The only time I watch tv (and demand some peace and quiet) is from 8pm on a sunday. I think after 8pm any day is reasonable. But not weekend afternoons.

newcarsmell · 24/02/2018 20:55

@LyingWitchInTheWardrobe

"And then he said to me all you have to do is look after the girls when I’m at work. I shouted back and told him I work too and that I would actually like to watch things on the tv too. (Will be getting old tv out of wardrobe tonight and watching in bedroom. I pay for all the girls clothing and activities etc. We don’t have a joint account which is fine by me. I’m desperately looking for a term time"

I didn't word my previous post correctly. I took from this that op doesn't have equal access to money, given no joint account - otherwise I'm not sure why she bothered including that.

Also the fact that he thinks all she has to do is look after the girls while he's at work suggests he doesn't really value what she does and that he feels entitled to more down time than her.

Bluedoglead · 24/02/2018 20:56

I don’t understand why you’d have a spare tv in a wardrobe.

LyingWitchInTheWardrobe2726 · 24/02/2018 21:58

newcarsmell, I didn't read it that way, probably because my finances are separate from my husband's so didn't think anything of it. I assumed though that OP had access to money.

It's hard to know whether he values SAH parenting from just this one thread (for me anyway). I think OP should go out to work when she can just so that she's independent. I think every woman should actually because financial independence is a great thing.

I read the OP's posts as her expecting her husband to do 'things' with the children, whereas he just wanted to watch the rugby. In isolation, assuming that this is just a rugby 'thing', I don't think he's unreasonable. OP should have time to watch tv too. She doesn't say whether she does or not or whether her husband pitches in with the girls or not - I get the impression that OP is maybe a bit more child-centric than her husband is and that she's bewildered that he doesn't seem to feel the same.

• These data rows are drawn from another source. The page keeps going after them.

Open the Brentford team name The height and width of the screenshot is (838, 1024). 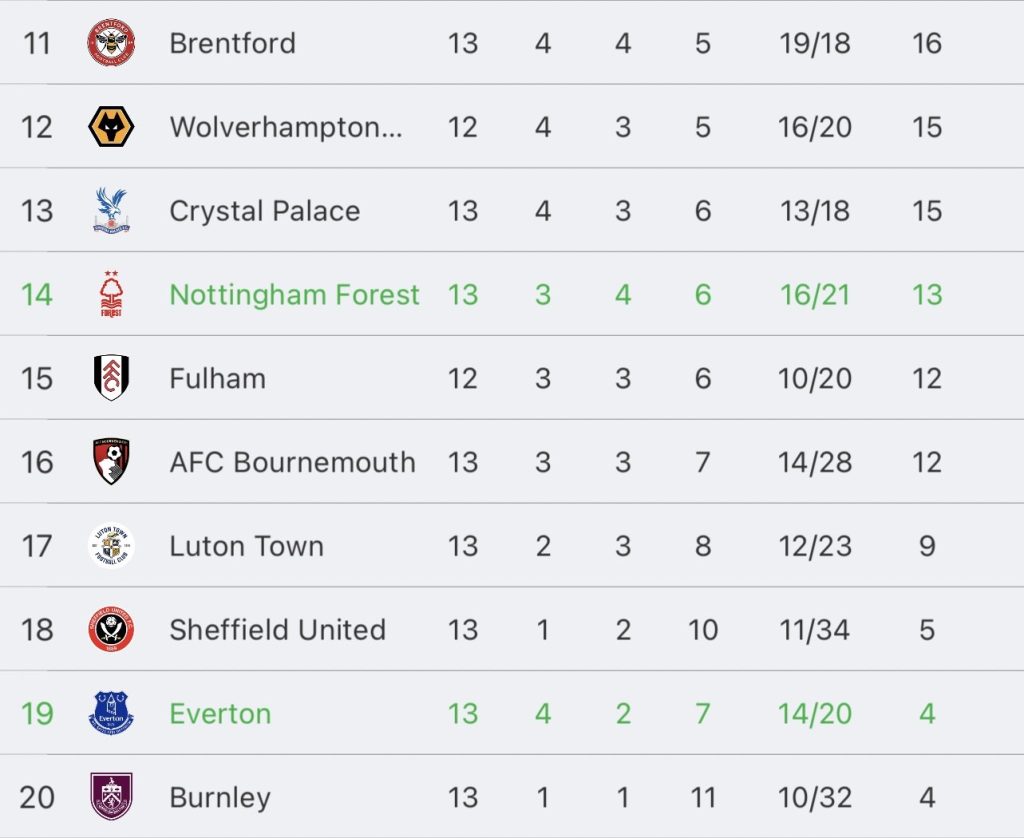point(232,44)
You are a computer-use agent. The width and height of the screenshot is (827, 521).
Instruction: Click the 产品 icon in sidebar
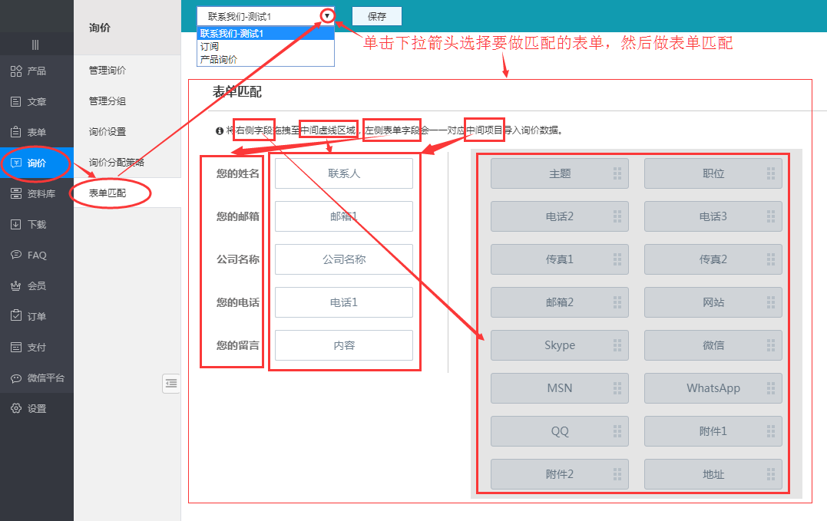pos(16,71)
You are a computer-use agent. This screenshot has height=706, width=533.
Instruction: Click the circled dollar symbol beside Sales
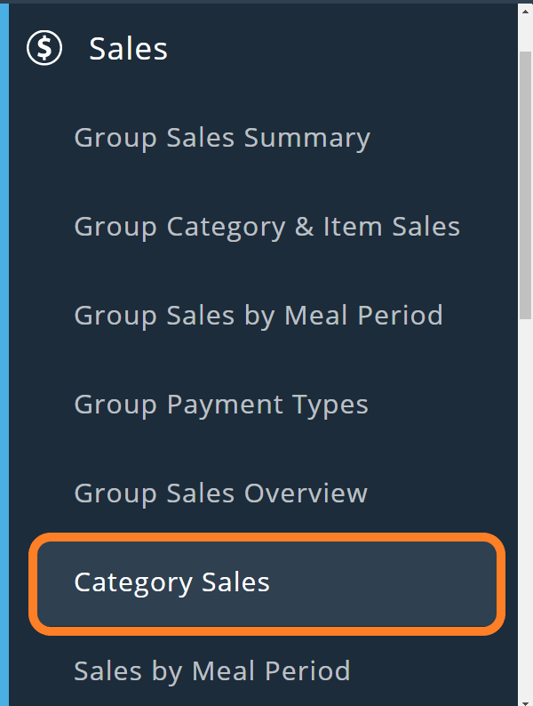[44, 48]
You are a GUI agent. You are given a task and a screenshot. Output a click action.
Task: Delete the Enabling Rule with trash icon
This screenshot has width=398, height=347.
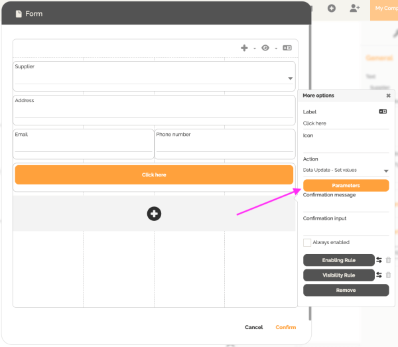[388, 260]
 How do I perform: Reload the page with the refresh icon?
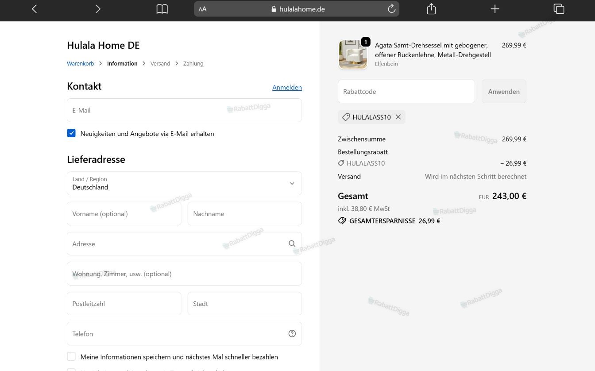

It's really hard to know from just these few posts from the OP. I'm all for parents having downtime though - and peace and quiet to watch the odd tv programme, because young children can be very loud and quite annoying in their obliviousness of other people.

AlexaAmbidextra · 24/02/2018 23:42

Trudie. It doesn't take both parents to be 'on duty' at the same time. If the mother had a favourite programme she wanted to watch in peace I wouldn't expect her to have to leave her home either. And what's more, I'd bet money that she wouldn't be told to on here.

troodiedoo · 25/02/2018 03:48

@AlexaAmbidextra no it doesn't take two parents to be on duty. But if you're at home, you just are. You can only clock off by going out the door. Or kids being in bed.

TotHappy · 25/02/2018 08:38

The kids wanted to spend some time with their daddy. As it's mum who looks after them all day. He didn't have to do it while the rugby was on, he could have prearranged with op to keep them in another room, but if her dd said 'daddy was rude', I'm thinking he probably was. And knocking your two year old over and then feeling guilty so having a go at your wife is pretty immature.